Provinciali e n. 4 spazi vuoti per esprimere un massimo di n. 4 preferenze. Nel caso di espressione di preferenze superiore ad una, la seconda o la terza devono rispettare la parità di genere. Nel caso di espressione di quattro preferenze, una deve essere espressa in favore di un candidato under 36. Non è ammesso il voto disgiunto in caso di presenza di  due o più liste.

d)    Risulta eletto Segretario Provinciale il candidato che avrà ottenuto più voti.

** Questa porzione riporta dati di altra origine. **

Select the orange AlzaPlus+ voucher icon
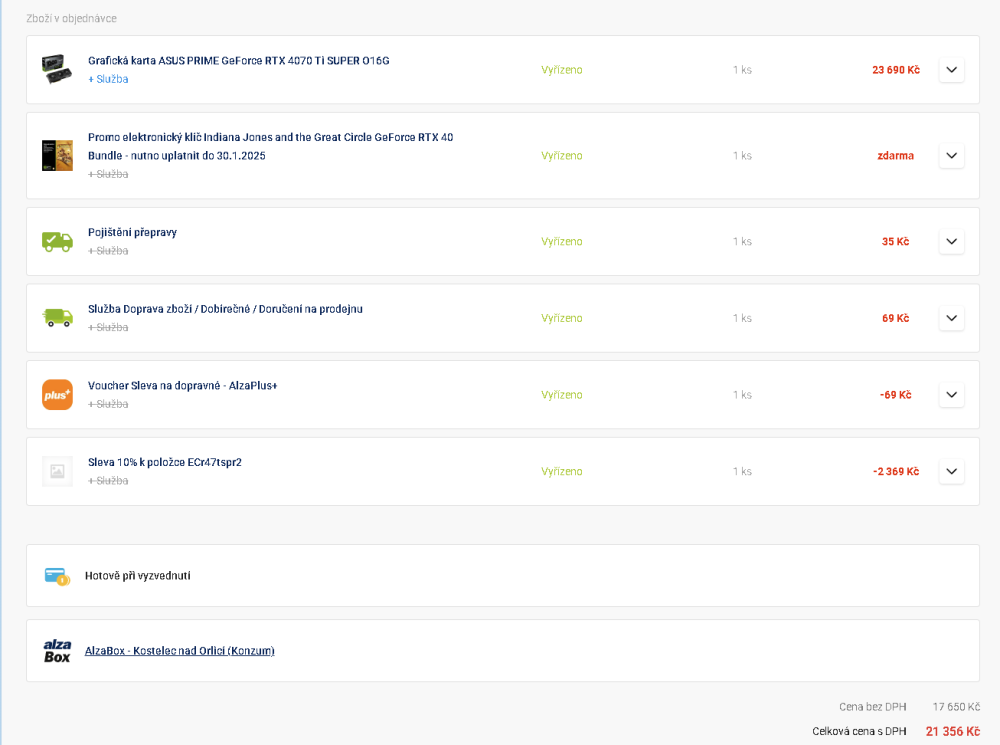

In caso di parità, risulterà eletto il candidato più anziano di età. 

e)     Nel caso di unico candidato alla Segreteria Provinciale, risulteranno eletti nella Direzione Provinciale tutti i componenti della lista collegata all’unico candidato;

f)     Nel caso di più candidati, la distribuzione dei seggi della Direzione Provinciali tra le varie liste avverrà come segue:

–       nel caso di due candidati, la distribuzione dei seggi avverrà su base proporzionale, secondo il sistema D’Hondt ove il candidato vincente abbia ottenuto almeno il 60% dei voti validi; nell’ipotesi in cui il candidato vincente non abbia ottenuto almeno il 60% dei voti, alla lista collegata sarà attribuito in ogni caso il 60% dei seggi; il rimanente 40% dei seggi sarà attribuito al candidato Segretario Regionale perdente;

–       nel caso di più di due candidati, alla lista collegata al candidato che abbia ottenuto la maggioranza dei voti validi, sarà attribuito il 60% dei seggi, mentre il rimanente 40% sarà attribuito alle altre liste in maniera proporzionale sulla base dei voti ottenuti secondo il sistema D’Hondt;

–       non parteciperanno in ogni caso alla distribuzione dei seggi le liste che non abbiano ottenuto almeno il 10% dei voti validi.

g)    Risulteranno eletti per ciascuna lista i canditati che avranno ottenuto più preferenze. 

h)    Nel caso di seggi attribuibili alla lista collegata ad uno o più  candidati Segretario Provinciale  non eletto, il primo seggio sarà comunque attribuito a quest’ultimo.

i)      Delle operazioni di voto sarà redatto apposito verbale su modello predisposto dalla Segreteria Regionale , verbale che, sottoscritto dal Presidente del Congresso Provinciale e dai tre scrutatori, sarà trasmesso entro il giorno successivo alla Segreteria Regionale

j)      Al termine delle operazioni di voto e di spoglio, il Presidente del Congresso Provinciale  porrà in una busta il verbale e le schede scrutinate, sigillandola con la sottoscrizione dei tre scrutatori.

k)    Nell’ipotesi di province che abbiamo un numero di iscritti inferiore a 20, si procede esclusivamente, con le modalità di cui sopra, esclusivamente all’elezione di un segretario provinciale. In questo caso, quindi, non è prevista la costituzione di una direzione provinciale, né di una segreteria provinciale.

 

8)    Nomina tesoriere regionale e tesoriere provinciale

Ciascuna Direzione Regionale e ciascuna Direzione di Provincia autonoma

nomina un Tesoriere che agisce in raccordo con il Tesoriere Nazionale. Il Tesoriere partecipa alle riunioni della Direzione Regionale o della Direzione di Provincia Autonoma senza diritto di voto.

 

9)    Quorum costitutivo e deliberativo per l’approvazione del presente Regolamento

La delibera assembleare di adozione del presente Regolamento o le delibere di modifica del presente Regolamento,  necessitano, ai sensi dell’art. 12, punto e) dello Statuto, del quorum costitutivo della maggioranza assoluta dei suoi componenti, in proprio o per delega, aventi diritto di voto e con il quorum deliberativo della maggioranza assoluta dei presenti.